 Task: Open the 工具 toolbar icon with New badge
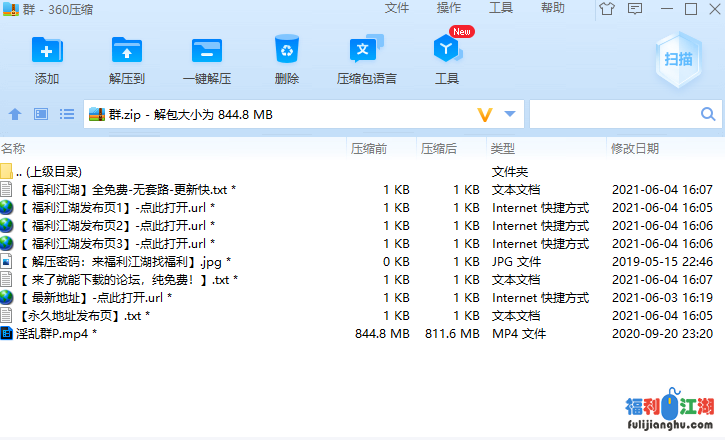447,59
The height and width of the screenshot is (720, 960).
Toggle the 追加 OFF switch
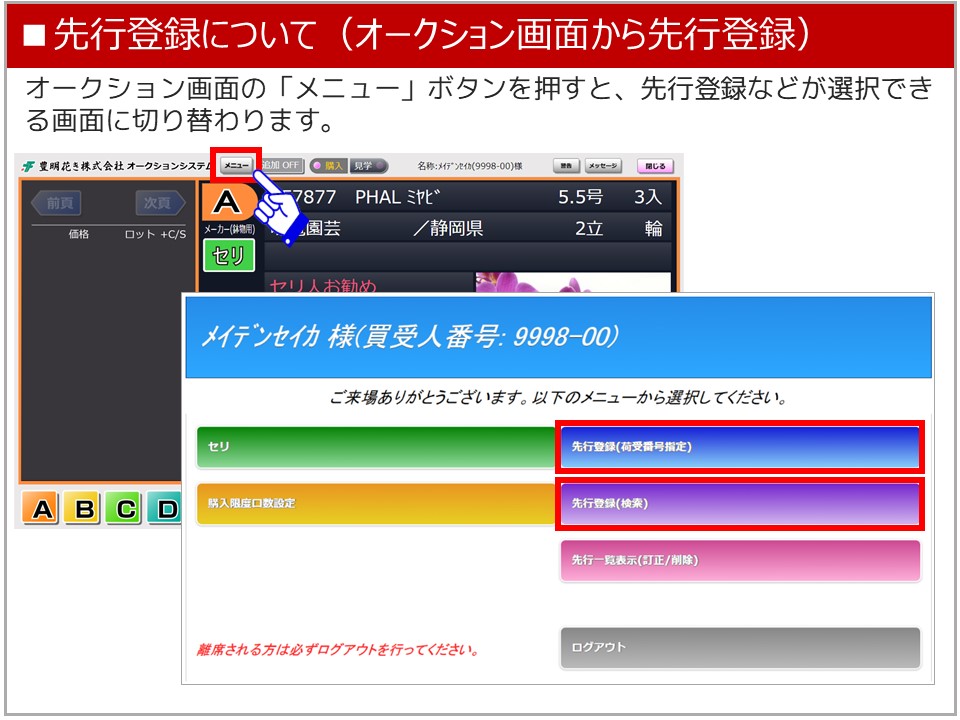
--
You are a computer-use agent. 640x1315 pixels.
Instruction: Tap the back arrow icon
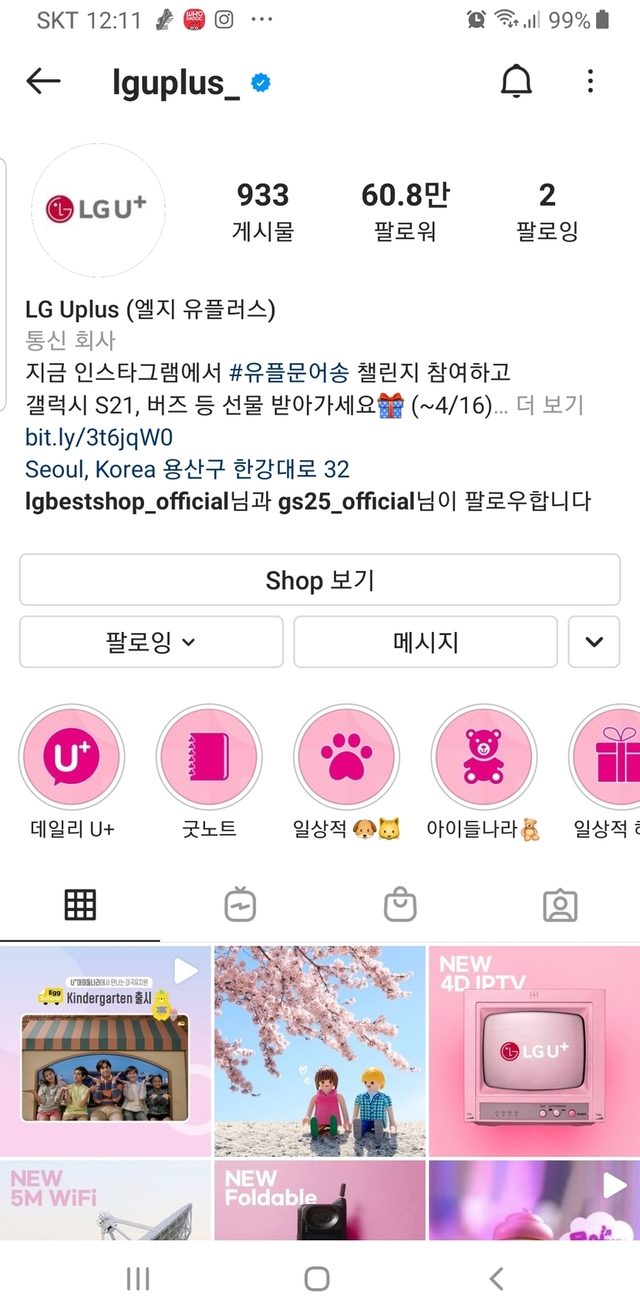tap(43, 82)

Work order:
Starting with the line that holds "The height and" and ending with the line that holds "Toggle the 追加 OFF switch", retype every line in the data above exactly, and nothing else.

Task answer:
The height and width of the screenshot is (720, 960).
Toggle the 追加 OFF switch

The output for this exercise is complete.